MATERIAL PROVIDED Block Start

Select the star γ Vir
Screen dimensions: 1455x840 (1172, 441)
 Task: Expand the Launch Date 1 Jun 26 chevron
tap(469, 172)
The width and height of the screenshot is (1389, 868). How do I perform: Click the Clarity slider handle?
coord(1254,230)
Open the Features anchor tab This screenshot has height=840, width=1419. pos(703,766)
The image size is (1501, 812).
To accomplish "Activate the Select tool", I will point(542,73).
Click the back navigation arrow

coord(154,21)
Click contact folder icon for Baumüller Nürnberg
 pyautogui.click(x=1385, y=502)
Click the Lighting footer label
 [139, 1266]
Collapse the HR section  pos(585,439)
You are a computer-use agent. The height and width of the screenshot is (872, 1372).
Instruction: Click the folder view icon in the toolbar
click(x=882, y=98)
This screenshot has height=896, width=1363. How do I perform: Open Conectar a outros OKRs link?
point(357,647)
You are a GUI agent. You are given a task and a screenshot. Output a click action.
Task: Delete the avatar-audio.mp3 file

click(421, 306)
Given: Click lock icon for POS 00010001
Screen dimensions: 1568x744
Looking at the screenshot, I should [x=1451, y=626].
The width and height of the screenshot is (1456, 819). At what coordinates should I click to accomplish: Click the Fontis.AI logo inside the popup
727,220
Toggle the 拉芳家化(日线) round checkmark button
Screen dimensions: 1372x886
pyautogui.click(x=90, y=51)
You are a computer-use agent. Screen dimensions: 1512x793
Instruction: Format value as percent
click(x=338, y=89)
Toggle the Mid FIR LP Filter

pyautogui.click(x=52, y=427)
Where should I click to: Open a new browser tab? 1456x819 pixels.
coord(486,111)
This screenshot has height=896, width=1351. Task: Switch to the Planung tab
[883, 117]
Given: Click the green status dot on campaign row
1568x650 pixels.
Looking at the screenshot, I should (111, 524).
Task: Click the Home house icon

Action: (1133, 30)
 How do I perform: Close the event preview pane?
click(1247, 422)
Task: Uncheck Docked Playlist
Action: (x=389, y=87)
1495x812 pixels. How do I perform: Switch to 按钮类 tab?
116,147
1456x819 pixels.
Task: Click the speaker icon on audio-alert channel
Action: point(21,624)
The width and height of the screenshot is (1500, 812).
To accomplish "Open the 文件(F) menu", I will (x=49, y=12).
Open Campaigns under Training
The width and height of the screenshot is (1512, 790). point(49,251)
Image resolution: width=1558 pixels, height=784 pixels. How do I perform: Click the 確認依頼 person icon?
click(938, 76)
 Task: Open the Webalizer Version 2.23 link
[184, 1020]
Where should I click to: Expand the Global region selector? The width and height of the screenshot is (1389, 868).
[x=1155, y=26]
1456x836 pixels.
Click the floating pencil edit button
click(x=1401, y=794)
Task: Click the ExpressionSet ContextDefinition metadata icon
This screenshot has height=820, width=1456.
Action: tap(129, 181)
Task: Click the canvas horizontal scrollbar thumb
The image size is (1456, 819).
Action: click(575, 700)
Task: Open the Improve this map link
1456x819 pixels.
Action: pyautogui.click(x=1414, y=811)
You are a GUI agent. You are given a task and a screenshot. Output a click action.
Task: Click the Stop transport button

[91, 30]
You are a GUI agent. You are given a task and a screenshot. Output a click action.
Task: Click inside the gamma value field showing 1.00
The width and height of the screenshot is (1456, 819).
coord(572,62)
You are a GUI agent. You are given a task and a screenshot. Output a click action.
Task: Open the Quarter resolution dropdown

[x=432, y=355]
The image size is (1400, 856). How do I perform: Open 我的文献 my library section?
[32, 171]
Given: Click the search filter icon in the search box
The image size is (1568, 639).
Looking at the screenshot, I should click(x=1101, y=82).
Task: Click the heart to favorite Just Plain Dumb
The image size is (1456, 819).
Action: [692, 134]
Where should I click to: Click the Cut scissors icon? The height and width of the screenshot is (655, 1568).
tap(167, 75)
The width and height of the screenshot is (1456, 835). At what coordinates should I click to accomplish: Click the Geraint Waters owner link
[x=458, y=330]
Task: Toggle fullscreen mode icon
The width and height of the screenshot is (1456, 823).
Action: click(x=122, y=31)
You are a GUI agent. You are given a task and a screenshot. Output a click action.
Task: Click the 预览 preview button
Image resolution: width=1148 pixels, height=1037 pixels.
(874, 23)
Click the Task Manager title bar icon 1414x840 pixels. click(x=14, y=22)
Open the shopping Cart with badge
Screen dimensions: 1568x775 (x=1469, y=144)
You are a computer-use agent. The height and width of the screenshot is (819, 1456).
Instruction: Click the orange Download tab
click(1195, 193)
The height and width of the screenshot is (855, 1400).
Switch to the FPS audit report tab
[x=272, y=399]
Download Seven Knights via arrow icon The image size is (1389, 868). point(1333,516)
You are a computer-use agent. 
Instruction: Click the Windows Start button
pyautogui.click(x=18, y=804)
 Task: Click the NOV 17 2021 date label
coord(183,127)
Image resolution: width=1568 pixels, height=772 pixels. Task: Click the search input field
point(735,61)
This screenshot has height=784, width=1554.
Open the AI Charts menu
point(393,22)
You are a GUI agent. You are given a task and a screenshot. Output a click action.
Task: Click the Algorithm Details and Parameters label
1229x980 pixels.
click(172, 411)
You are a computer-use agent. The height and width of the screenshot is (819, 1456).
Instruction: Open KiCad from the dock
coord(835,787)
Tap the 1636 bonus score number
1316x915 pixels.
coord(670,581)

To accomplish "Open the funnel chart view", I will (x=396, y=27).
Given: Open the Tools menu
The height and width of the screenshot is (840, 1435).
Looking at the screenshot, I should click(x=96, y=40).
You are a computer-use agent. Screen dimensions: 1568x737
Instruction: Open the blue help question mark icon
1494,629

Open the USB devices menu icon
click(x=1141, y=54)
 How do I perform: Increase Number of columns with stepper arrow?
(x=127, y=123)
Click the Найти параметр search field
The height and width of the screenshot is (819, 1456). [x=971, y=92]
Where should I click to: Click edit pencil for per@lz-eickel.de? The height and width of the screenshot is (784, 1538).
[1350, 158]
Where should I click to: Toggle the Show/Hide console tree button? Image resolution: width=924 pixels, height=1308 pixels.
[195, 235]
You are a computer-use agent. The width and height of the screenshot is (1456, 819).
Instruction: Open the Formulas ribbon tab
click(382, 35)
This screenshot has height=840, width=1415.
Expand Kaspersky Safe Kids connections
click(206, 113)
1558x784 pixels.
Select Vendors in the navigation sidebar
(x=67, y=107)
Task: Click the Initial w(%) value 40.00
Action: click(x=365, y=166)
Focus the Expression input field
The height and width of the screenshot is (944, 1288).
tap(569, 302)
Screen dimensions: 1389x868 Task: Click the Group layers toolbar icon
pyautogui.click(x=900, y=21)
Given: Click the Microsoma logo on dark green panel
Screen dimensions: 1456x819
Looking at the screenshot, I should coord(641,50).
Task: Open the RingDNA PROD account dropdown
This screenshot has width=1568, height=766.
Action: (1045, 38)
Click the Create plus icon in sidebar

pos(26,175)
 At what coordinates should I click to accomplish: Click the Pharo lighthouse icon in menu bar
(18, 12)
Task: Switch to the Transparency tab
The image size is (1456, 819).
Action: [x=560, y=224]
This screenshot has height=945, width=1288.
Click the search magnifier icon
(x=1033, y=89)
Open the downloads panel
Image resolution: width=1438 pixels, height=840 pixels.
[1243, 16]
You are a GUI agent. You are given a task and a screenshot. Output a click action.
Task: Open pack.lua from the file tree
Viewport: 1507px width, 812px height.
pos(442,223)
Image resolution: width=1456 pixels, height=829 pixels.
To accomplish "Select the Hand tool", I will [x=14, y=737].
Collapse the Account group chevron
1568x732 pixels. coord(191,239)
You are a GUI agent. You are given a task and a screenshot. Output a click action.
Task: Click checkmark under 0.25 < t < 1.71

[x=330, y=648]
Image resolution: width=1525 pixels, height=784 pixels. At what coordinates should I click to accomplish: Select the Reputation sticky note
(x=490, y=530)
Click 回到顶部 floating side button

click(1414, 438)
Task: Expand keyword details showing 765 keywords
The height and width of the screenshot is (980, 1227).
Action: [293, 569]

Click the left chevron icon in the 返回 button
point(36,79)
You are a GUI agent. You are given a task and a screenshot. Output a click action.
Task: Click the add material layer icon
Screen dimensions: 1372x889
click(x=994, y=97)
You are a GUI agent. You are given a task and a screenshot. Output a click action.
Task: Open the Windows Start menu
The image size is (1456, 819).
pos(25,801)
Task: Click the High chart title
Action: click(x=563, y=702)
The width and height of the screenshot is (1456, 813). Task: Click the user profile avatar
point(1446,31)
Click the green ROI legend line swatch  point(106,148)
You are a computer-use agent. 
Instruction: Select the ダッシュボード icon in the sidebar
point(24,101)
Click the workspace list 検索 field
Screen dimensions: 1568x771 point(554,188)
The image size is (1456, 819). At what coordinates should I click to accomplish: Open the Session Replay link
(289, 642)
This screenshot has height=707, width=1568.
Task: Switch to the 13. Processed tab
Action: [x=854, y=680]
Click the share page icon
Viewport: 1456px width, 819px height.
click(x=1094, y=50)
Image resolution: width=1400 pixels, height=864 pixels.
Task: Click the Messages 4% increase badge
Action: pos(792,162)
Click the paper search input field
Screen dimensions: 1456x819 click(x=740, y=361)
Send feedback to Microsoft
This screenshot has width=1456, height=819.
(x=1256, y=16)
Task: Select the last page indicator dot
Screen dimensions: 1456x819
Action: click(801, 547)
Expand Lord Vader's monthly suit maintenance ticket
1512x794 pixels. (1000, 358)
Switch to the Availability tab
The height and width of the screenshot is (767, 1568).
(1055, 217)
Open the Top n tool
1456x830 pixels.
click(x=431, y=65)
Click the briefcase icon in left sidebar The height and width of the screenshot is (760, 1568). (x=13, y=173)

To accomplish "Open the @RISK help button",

MATERIAL PROVIDED Block End

◆ TASK REQUIREMENTS: Each line holding "computer" in the records should be copied out.

◆ WORKED SOLUTION:
You are a computer-use agent. The height and width of the screenshot is (872, 1372).
You are a computer-use agent. Screen dimensions: 1512x793
You are a computer-use agent. The height and width of the screenshot is (819, 1456).
You are a computer-use agent. 
You are a computer-use agent. The height and width of the screenshot is (819, 1456).
You are a computer-use agent. Screen dimensions: 1568x737
You are a computer-use agent. The width and height of the screenshot is (1456, 819).
You are a computer-use agent. 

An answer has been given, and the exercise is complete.